**Selected text**:
In a disturbing decision that could widen potential targets for arrest, 68 Muslim texts were ruled "extremist" by a court in the southern Urals region of Orenburg in March 2012, and added to the Federal List in July. They include three further Nursi titles, three editions of Said Wahf Al-Qahtani's "Fortress of the Muslim" (which does not call for the violation of any human rights), assorted Sufi writings, and collections of hadiths [sayings of the Prophet Mohammed]. The court ruling – which took the judge just 20 minutes to reach and came to light only in June – was issued partly on the basis of analysis by an Orthodox Christian, now a priest, whose website on Islam was itself investigated for "extremism" in 2008. The Council of Muftis – a major Russian Muslim organisation chaired by Mufti Ravil Gainutdin, who is publicly loyal to the Kremlin - has called the Orenburg ruling an "attempt to revive total ideological control" in Russia.

Jehovah's Witnesses

Hostility towards Jehovah's Witnesses, the second religious group most commonly targeted in Russia's "counter-extremism" drive, has more identifiable roots. The Russian Orthodox Church (Moscow Patriarchate) is very hostile towards them. There is no evidence of a direct link, but the first phase of the state's sweeping campaign against Jehovah's Witnesses – 500 raids on their communities across the country – began just days after current Orthodox Patriarch Kirill was enthroned in February 2009. In Kemerovo and Sverdlovsk regions, state officials have requested analyses of Jehovah's Witness beliefs from local Patriarchate dioceses, and public prosecutors commonly enlist Patriarchate clergy as prosecution witnesses in related "extremism" trials.

In September 2009 a "counter-extremism" case launched on the back of one of the 500 February raids resulted in a court in the Black Sea region of Rostov ruling 34 Jehovah's Witness books and tracts "extremist", as well as a ban on the local Jehovah's Witness organisation in the town of Taganrog. The court relied upon doubtful expert analysis that considered "extremist" references to traditional Christianity as a "false religion" and citation of Leo Tolstoy's criticism of Orthodoxy. Russia's Supreme Court upheld the ruling in December 2009, however, and courts in Altai republic, Kemerovo and Krasnodar regions have since designated a further 34 Jehovah's Witness titles "extremist".

**Requirement 1**:
Express the entries from the line containing "Where should I click to: Click the Play" through the line containing "pyautogui.click(x=515, y=23)" as a Markdown table with the columns No. and Line. Number each line and leave out blank lines.
The text and the entries have no connection to each other.

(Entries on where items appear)
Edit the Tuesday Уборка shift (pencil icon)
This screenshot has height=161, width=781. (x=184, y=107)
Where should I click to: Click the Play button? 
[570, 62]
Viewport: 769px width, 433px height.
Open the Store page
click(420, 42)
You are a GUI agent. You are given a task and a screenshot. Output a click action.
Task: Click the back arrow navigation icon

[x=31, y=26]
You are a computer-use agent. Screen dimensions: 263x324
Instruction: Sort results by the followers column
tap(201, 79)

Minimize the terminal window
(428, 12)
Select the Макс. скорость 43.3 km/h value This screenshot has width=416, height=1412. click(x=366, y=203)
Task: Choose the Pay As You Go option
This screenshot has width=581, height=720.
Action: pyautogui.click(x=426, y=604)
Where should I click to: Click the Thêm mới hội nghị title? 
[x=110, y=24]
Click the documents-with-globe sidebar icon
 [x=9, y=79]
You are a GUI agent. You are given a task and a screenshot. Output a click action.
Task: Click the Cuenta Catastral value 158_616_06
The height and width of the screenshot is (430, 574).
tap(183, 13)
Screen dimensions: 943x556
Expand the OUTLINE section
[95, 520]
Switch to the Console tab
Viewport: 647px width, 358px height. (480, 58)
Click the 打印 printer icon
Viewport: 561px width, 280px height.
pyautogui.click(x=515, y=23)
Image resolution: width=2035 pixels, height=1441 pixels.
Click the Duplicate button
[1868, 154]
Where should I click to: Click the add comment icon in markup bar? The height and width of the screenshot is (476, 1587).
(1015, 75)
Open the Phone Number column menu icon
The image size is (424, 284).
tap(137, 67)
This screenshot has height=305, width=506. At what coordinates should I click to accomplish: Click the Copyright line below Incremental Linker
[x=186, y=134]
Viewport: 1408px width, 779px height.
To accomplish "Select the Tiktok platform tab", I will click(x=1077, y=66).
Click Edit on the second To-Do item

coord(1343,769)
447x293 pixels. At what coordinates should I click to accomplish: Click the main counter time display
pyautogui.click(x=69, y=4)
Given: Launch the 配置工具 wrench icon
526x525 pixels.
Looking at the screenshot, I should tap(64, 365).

**Requirement 2**:
Summarize the passage on Russia's "extremism" rulings in two sentences.

**Full response 1**:
| No. | Line |
|---|---|
| 1 | Where should I click to: Click the Play button?  |
| 2 | [570, 62] |
| 3 | Viewport: 769px width, 433px height. |
| 4 | Open the Store page |
| 5 | click(420, 42) |
| 6 | You are a GUI agent. You are given a task and a screenshot. Output a click action. |
| 7 | Task: Click the back arrow navigation icon |
| 8 | [x=31, y=26] |
| 9 | You are a computer-use agent. Screen dimensions: 263x324 |
| 10 | Instruction: Sort results by the followers column |
| 11 | tap(201, 79) |
| 12 | Minimize the terminal window |
| 13 | (428, 12) |
| 14 | Select the Макс. скорость 43.3 km/h value This screenshot has width=416, height=1412. click(x=366, y=203) |
| 15 | Task: Choose the Pay As You Go option |
| 16 | This screenshot has width=581, height=720. |
| 17 | Action: pyautogui.click(x=426, y=604) |
| 18 | Where should I click to: Click the Thêm mới hội nghị title?  |
| 19 | [x=110, y=24] |
| 20 | Click the documents-with-globe sidebar icon |
| 21 |  [x=9, y=79] |
| 22 | You are a GUI agent. You are given a task and a screenshot. Output a click action. |
| 23 | Task: Click the Cuenta Catastral value 158_616_06 |
| 24 | The height and width of the screenshot is (430, 574). |
| 25 | tap(183, 13) |
| 26 | Screen dimensions: 943x556 |
| 27 | Expand the OUTLINE section |
| 28 | [95, 520] |
| 29 | Switch to the Console tab |
| 30 | Viewport: 647px width, 358px height. (480, 58) |
| 31 | Click the 打印 printer icon |
| 32 | Viewport: 561px width, 280px height. |
| 33 | pyautogui.click(x=515, y=23) |

**Full response 2**:
In 2012 a court in Orenburg ruled 68 Muslim texts "extremist" in a 20-minute decision based partly on analysis by an Orthodox Christian, and the Council of Muftis called the ruling an "attempt to revive total ideological control." Jehovah's Witnesses, the second most commonly targeted group, faced 500 raids that began days after Patriarch Kirill's enthronement in 2009; a Rostov court then ruled 34 of their titles "extremist," the Supreme Court upheld that ruling, and courts in other regions have since banned a further 34.